I have the Farm Game for Nathan and he still enjoys playing with the set up we have even though the farm game is meant for a younger student. I also have several other printed materials for grammar and parts of speech. Eventually I will finish his grammar boxes and his sentence modeling set, but for now he is enjoying creating sentences with a set of plastic tiles a friend gave us. The colors don't coordinate with Montessori, but that actually has an advantage for Nathan as he was starting to memorize the colors instead of what part of speech we were working on.
While his older brother works on a variety of other activities, Nathan can play a variety of games with the letter tiles and work on creative writing. Recently he created a sentence that led to a discussion on verb tenses and how to make the verb tense match to the rest of the sentence. We also worked on writing the sentence on our home printed paper (we use Handwriting without Tears model currently, so I created a custom size paper for him).

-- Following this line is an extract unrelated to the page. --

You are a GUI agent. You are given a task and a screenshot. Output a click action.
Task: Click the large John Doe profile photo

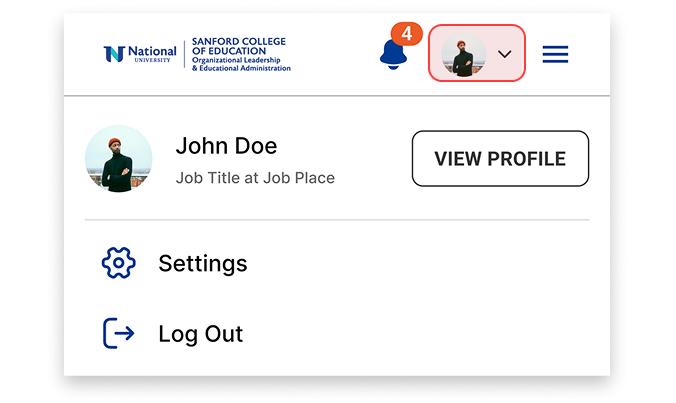(119, 159)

Write the sentence and then write 2 additional senteneces that expand on the subject in the initial sentence is one of our daily tasks. Another thing these tiles have been very good for is self directed clean up, they have their own bucket with lid and when we are done with the activitiy the tiles fit in the bucket and are returned to the Language Arts Shelf in the Resource Room. As a way to encourage sharing with Daddy, Nathan is allowed to leave his completed paper on the table until he shows Daddy the work, then the paper is filed in his workbox under finished works.
We have also played a couple of rounds of Story Cubes to encourage Creative Writing and Creative Thought.
I do allow Nathan to explore writing with either hand as he shows ambidexterous tendancies and I want to encourage whatever is most comfortable to him.
Later this fall, I am going to have Nathan help me "build" grammar boxes and a few custom sentence strips. I am thinking we will use a modified idea, but still work with each part of speech progressively.
We are taking it at his pace rather than falling into a pattern of what the books say he is suppose to.